Laser Clinics Australia (LCA) are once again making headlines after an exposé on A Current Affair dove further into previous allegations of mismanagement of its franchises.
LCA has experienced significant growth over the past few years sparked by the growing market demand for laser hair removal and device-based skin treatments like microdermabrasion. Its significant growth can be attributed to US Private Equity Firm Kohlberg Kravis Roberts that purchased LCA for $650 million four years ago. Since KKR purchased LCA, its network has expanded into the UK, New Zealand, and Singapore growing from about 80 clinics to 180 clinics, with 137 in Australia.
According to A Current Affair, a group of LCA franchisees are mounting an almost $80m compensation claim against LCA for alleged breaches of their shareholder agreement. This comes after mediation carried out earlier in the year broke down between LCA and a number of its franchisees.
Franchisees are alleging that LCA’s marketing strategies and hefty mark-ups on Candela laser devices required to operate a franchise are causing them to fall into the red while paying hundreds of thousands of dollars in royalty payments.

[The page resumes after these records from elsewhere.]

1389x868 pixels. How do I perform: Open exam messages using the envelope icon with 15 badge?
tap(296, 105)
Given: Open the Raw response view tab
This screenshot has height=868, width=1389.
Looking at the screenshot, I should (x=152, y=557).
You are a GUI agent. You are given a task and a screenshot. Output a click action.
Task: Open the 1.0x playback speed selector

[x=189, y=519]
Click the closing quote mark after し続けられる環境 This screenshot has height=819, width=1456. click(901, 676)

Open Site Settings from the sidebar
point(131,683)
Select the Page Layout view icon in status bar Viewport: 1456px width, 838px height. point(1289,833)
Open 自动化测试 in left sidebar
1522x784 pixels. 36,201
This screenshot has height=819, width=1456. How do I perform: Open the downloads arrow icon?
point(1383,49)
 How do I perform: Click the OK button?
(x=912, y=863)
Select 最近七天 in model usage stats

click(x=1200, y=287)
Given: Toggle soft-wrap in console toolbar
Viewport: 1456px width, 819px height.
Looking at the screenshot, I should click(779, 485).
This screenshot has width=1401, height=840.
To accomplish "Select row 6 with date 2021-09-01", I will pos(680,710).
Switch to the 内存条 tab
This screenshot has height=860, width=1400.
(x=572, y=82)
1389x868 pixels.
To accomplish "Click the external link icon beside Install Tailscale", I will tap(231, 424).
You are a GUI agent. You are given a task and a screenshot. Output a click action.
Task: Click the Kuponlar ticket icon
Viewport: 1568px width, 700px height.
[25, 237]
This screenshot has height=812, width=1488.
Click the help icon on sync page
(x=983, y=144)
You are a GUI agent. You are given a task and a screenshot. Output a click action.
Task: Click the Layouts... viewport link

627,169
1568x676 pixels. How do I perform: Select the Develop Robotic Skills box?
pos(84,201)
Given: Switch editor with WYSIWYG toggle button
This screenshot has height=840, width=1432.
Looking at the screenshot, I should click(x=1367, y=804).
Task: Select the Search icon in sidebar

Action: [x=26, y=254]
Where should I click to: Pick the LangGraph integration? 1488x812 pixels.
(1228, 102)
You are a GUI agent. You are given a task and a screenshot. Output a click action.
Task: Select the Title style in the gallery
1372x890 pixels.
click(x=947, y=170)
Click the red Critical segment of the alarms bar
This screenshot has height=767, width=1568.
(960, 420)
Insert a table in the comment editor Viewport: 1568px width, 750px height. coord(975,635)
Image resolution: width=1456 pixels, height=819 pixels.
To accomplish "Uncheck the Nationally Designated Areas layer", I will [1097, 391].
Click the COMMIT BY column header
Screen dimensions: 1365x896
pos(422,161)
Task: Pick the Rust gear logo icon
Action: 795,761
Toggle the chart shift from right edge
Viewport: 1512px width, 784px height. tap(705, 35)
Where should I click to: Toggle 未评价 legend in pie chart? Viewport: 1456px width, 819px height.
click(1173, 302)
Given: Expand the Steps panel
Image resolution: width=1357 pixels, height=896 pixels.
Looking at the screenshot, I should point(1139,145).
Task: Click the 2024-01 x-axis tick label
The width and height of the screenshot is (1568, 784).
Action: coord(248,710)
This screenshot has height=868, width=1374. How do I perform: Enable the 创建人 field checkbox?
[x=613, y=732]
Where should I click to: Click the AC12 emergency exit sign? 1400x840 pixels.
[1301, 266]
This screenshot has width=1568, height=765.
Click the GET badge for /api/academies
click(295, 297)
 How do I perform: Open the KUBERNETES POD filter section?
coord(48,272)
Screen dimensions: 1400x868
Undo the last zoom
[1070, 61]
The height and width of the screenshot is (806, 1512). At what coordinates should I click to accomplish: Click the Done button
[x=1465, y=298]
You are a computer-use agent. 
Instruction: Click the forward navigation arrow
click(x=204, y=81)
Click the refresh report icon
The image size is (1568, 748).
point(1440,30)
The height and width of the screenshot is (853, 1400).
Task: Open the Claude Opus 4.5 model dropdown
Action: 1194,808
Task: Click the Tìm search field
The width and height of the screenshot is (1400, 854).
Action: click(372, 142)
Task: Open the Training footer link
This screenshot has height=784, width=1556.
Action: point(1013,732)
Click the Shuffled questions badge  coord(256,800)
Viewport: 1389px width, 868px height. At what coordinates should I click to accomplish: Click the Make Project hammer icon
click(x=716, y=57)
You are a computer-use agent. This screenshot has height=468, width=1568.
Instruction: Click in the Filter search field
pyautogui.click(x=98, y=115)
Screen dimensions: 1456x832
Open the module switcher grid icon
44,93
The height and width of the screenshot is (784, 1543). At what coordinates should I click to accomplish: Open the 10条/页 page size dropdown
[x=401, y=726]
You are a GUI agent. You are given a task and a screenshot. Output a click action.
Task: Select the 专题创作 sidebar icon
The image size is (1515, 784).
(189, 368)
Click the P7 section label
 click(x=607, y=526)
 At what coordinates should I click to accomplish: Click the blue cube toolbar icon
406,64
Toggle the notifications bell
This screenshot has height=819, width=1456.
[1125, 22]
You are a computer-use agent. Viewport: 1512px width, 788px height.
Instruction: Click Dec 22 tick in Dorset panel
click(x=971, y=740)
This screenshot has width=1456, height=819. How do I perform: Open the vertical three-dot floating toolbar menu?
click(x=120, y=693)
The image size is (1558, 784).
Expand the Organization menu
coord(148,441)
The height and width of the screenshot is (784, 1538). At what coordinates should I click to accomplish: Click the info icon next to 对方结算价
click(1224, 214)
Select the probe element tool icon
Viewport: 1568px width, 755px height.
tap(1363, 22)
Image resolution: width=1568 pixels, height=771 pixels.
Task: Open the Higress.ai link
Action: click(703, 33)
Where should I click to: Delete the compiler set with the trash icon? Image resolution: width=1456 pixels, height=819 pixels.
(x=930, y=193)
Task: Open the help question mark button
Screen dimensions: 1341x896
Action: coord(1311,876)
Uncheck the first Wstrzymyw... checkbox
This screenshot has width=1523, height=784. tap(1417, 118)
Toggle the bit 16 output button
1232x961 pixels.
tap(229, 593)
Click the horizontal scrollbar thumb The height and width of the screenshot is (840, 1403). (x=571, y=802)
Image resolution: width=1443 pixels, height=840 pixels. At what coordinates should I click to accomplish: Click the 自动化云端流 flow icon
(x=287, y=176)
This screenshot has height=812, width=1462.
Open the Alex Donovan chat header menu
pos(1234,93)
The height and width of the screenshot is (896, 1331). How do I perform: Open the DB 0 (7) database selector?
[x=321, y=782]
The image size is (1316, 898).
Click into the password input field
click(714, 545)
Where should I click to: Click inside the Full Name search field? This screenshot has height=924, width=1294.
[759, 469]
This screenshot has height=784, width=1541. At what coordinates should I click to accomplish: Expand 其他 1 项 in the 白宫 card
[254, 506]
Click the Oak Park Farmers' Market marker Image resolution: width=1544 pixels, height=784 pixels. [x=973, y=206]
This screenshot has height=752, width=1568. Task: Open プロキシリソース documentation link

Is aggressive discounting to blame?
The major concern for the franchises taking action against LCA is the frequent heavy discounting strategy taken by head office. This has resulted in much of their treatment menu being offered at prices up to 50% off for more than half the year leaving franchisees unable to make a profit on the treatments.
LCA isn’t the only laser clinic franchise to resort to eye-catching discounts and promotional periods with the practice fairly common game across mulitple Australian laser franchises. The claims of LCA franchisees sparks the question whether this marketing strategy is a sustainable option.
Shannon Luxford, the General Manager of Laser Clinics Australia told SPA+CLINIC, “Laser Clinics Australia operates in a highly competitive market and runs profitable promotional campaigns for clinics to offer great value to clients. Any promotional campaign we launch is designed to improve clinic profitability, particularly given Laser Clinics Australia co-invests in every franchise-owned clinic.”
Major mark-ups are causing concern
According to the story by A Current Affair, another tactic LCA is using to make money off its franchisees is on-selling laser devices at eye-watering mark-ups.
They wrote that a leaked email from manufacturer Candela, the only approved supplier for franchisees, shows LCA paid $101,500 for laser machines in 2018.
Another email from Candela’s national marketing manager in the same period reveals LCA was on-selling the lasers to franchisees for $181,500 at a mark-up of almost 80 per cent.
It’s important to note that no evidence of these emails was shared by franchisees or A Current Affair in the story.
SPA+CLINIC reached out to representatives from Candela who declined to comment.
Two sides to every story
Despite the upset of a number of its franchisees, LCA maintains they’ve always maintained their obligations to franchisees and want it to be clear that a solution was offered prior to the story breaking with A Current Affair. In a statement they wrote:
“Laser Clinics Australia is fully compliant with the obligations outlined in our franchise agreements and under the Franchising Code of Conduct. We reject any allegations that we have acted unlawfully in any way.
We entered mediated discussions this year to discuss concerns raised by a group of franchisees. As part of these mediated discussions, Laser Clinics Australia also made an offer to purchase the franchise of anyone who wished to exit our network at a value in line with recent clinic sales.
Unfortunately, a group of franchisees have continued to orchestrate a campaign of deliberate disinformation and disruptive behaviour, designed to pressure the company into paying above market value for their franchises.
LCA believes there to be no legal basis for the claims made against the company.
The actions of this group are not only damaging for the Laser Clinics Australia brand, but the businesses of the many franchisees who continue to operate successfully and profitably with us around the country.”
While no formal legal action has been taken against LCA, it’s clear that a number of franchisees have serious concerns. These latest cases join a growing list of controversies surrounding cosmetic franchises in Australia bringing many to question how long these franchises will be able to remain on top.